Available from Early Foundation Publishers

Reviewer: Meagan

Mary’s First Thanksgiving: An Inspirational Story of Gratefulness

marys-first

By Kathy-jo Wargin

A beautiful thanksgiving picture book to enjoy! On one level, this is just another account of the Pilgrim’s first hard years here in America, and their first Thanksgiving in the 1600’s. But perhaps less known is the five corn kernels used at Thanksgiving to remember the five things the Pilgrim’s were thankful for: five things kids can still be thankful for today!
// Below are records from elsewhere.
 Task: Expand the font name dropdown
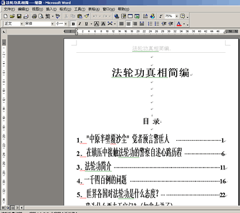(x=52, y=24)
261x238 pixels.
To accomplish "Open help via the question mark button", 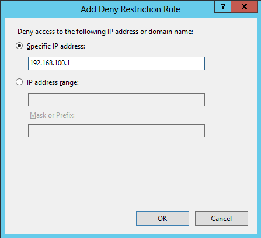I will click(x=222, y=6).

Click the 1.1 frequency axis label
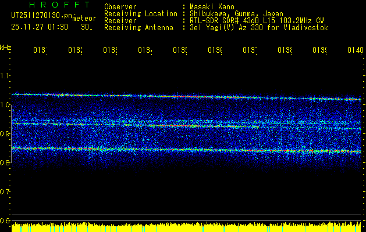(x=5, y=76)
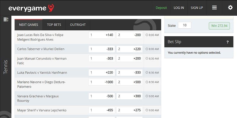Expand the left sidebar sports list

pyautogui.click(x=6, y=19)
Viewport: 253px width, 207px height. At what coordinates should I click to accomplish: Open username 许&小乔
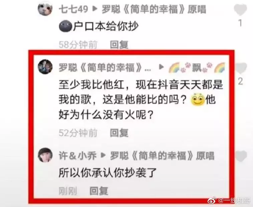point(78,156)
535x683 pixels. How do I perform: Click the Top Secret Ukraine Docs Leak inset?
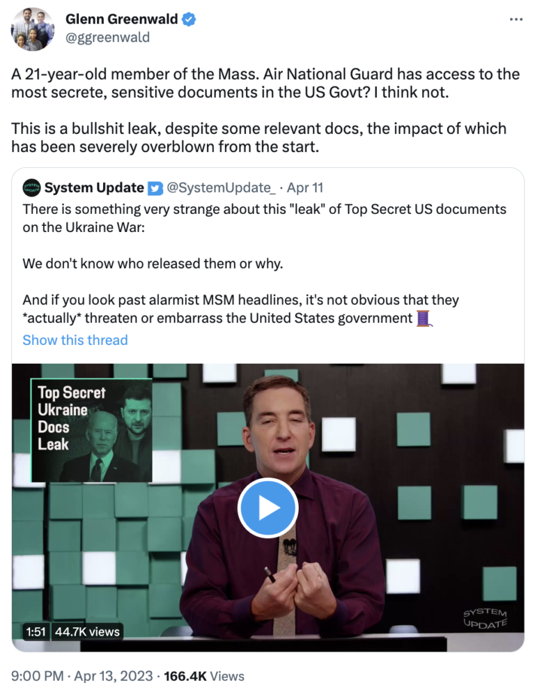tap(91, 431)
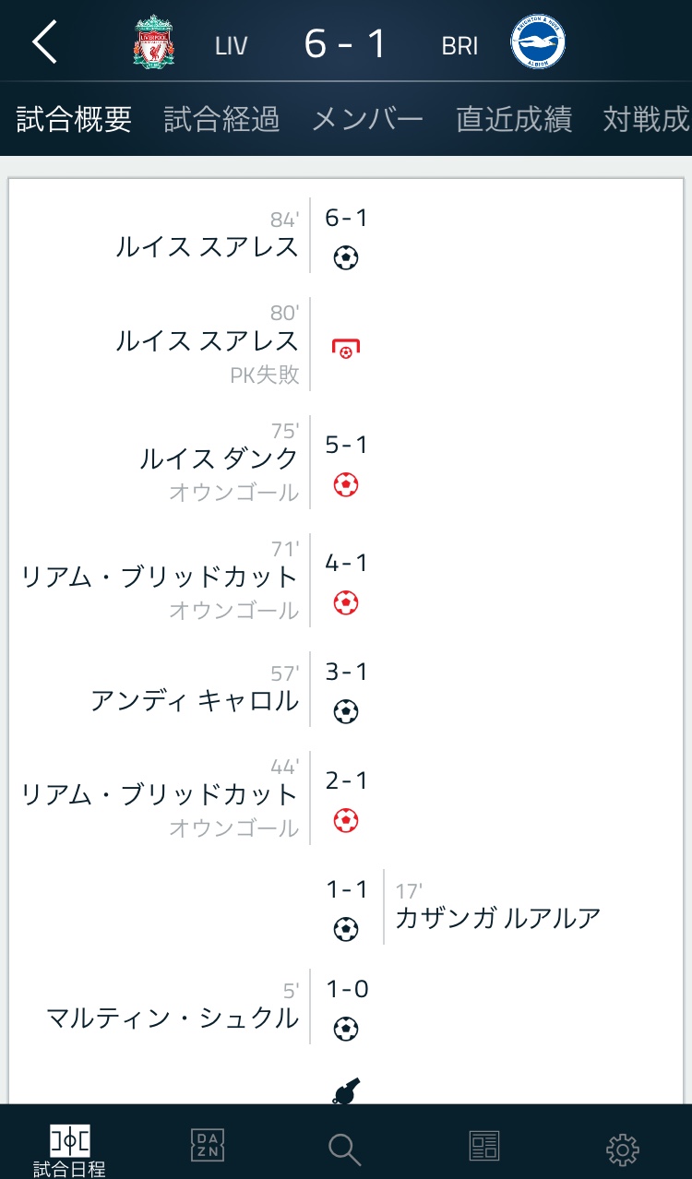The height and width of the screenshot is (1179, 692).
Task: Tap the red own-goal ball at 75'
Action: point(346,484)
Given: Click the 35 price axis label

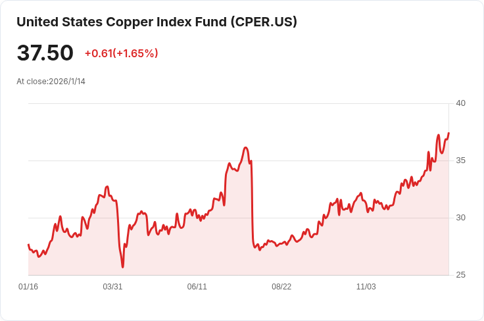Looking at the screenshot, I should 460,161.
Given just as much page space in this picturebook, is the story of Mary, an Irish immigrant girl to America, in the 1800’s, who is resentful of her family’s poverty. The author skillfully weaves the two stories together, and Mary’s parents both encourage a thankful spirit for the care God shows throughout the book, and encourage her to see what God has given. As for the paintings–or should I say portraits, for  their life-likeness–they are really beautiful!

Ages 5 and up

Historical Fiction

Recommended

Reviewer: Doreen

Black Beauty

black-beauty

By Anna Sewell

Somewhere in the back of my mind I imagined this was a book for 13 year old girls/horse lovers. But I was very much mistaken. This unabridged audio version makes Black Beauty a book to be enjoyed by young and old! Such wisdom comes from an old horse’s mouth in this book, (I think of practical lessons learned from the pony Merryweather and his matter-of-fact handling of some rambunctious boys). But the wisdom is mixed with plenty of adventure, nearly adventure per chapter.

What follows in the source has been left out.